Work to be completed — Given the records below, set each one down again exactly as it reads.

Data to process —
------------------------------------
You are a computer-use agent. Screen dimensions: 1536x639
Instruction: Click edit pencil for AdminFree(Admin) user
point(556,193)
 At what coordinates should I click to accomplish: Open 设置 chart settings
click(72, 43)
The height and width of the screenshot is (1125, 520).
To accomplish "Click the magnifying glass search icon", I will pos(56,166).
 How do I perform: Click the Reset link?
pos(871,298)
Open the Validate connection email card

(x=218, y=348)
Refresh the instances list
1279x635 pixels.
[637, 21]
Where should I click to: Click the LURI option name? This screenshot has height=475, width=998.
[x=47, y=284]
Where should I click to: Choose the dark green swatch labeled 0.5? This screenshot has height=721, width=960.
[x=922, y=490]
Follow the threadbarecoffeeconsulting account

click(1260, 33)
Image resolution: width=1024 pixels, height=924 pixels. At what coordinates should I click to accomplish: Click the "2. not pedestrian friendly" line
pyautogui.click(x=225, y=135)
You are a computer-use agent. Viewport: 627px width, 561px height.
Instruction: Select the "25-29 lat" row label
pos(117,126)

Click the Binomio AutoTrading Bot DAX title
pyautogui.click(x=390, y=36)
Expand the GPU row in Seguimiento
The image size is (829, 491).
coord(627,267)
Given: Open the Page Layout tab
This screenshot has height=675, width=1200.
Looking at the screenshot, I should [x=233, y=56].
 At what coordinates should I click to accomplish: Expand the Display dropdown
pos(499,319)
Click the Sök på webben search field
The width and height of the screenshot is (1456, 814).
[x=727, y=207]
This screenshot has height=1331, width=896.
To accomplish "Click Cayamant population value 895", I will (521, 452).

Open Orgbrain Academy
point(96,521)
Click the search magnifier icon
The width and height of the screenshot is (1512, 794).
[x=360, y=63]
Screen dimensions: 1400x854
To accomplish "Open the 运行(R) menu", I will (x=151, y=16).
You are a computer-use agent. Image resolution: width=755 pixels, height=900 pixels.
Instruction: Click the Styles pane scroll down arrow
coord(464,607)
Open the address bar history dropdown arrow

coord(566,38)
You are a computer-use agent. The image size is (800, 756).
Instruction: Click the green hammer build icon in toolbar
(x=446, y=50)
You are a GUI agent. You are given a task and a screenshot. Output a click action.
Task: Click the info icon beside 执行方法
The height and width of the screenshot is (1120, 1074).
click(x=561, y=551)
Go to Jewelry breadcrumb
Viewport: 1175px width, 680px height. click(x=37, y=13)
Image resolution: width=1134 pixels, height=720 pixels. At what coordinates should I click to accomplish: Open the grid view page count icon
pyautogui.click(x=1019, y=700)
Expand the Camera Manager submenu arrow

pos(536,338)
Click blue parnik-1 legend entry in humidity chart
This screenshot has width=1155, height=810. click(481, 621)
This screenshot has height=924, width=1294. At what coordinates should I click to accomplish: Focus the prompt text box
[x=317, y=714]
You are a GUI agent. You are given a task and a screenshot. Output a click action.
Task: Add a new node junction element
------------------------------------
Response area —
You are a computer-use agent. Screen dimensions: 1536x639
Instruction: Click edit pencil for AdminFree(Admin) user
point(556,193)
 At what coordinates should I click to accomplish: Open 设置 chart settings
click(72, 43)
The height and width of the screenshot is (1125, 520).
To accomplish "Click the magnifying glass search icon", I will pos(56,166).
 How do I perform: Click the Reset link?
pos(871,298)
Open the Validate connection email card

(x=218, y=348)
Refresh the instances list
1279x635 pixels.
[637, 21]
Where should I click to: Click the LURI option name? This screenshot has height=475, width=998.
[x=47, y=284]
Where should I click to: Choose the dark green swatch labeled 0.5? This screenshot has height=721, width=960.
[x=922, y=490]
Follow the threadbarecoffeeconsulting account

click(1260, 33)
Image resolution: width=1024 pixels, height=924 pixels. At what coordinates should I click to accomplish: Click the "2. not pedestrian friendly" line
pyautogui.click(x=225, y=135)
You are a computer-use agent. Viewport: 627px width, 561px height.
Instruction: Select the "25-29 lat" row label
pos(117,126)

Click the Binomio AutoTrading Bot DAX title
pyautogui.click(x=390, y=36)
Expand the GPU row in Seguimiento
The image size is (829, 491).
coord(627,267)
Given: Open the Page Layout tab
This screenshot has height=675, width=1200.
Looking at the screenshot, I should [x=233, y=56].
 At what coordinates should I click to accomplish: Expand the Display dropdown
pos(499,319)
Click the Sök på webben search field
The width and height of the screenshot is (1456, 814).
[x=727, y=207]
This screenshot has height=1331, width=896.
To accomplish "Click Cayamant population value 895", I will (521, 452).

Open Orgbrain Academy
point(96,521)
Click the search magnifier icon
The width and height of the screenshot is (1512, 794).
[x=360, y=63]
Screen dimensions: 1400x854
To accomplish "Open the 运行(R) menu", I will (x=151, y=16).
You are a computer-use agent. Image resolution: width=755 pixels, height=900 pixels.
Instruction: Click the Styles pane scroll down arrow
coord(464,607)
Open the address bar history dropdown arrow

coord(566,38)
You are a computer-use agent. The image size is (800, 756).
Instruction: Click the green hammer build icon in toolbar
(x=446, y=50)
You are a GUI agent. You are given a task and a screenshot. Output a click action.
Task: Click the info icon beside 执行方法
The height and width of the screenshot is (1120, 1074).
click(x=561, y=551)
Go to Jewelry breadcrumb
Viewport: 1175px width, 680px height. click(x=37, y=13)
Image resolution: width=1134 pixels, height=720 pixels. At what coordinates should I click to accomplish: Open the grid view page count icon
pyautogui.click(x=1019, y=700)
Expand the Camera Manager submenu arrow

pos(536,338)
Click blue parnik-1 legend entry in humidity chart
This screenshot has width=1155, height=810. click(481, 621)
This screenshot has height=924, width=1294. At what coordinates should I click to accomplish: Focus the prompt text box
[x=317, y=714]
You are a GUI agent. You are given a task and a screenshot. Output a click action.
Task: Add a new node junction element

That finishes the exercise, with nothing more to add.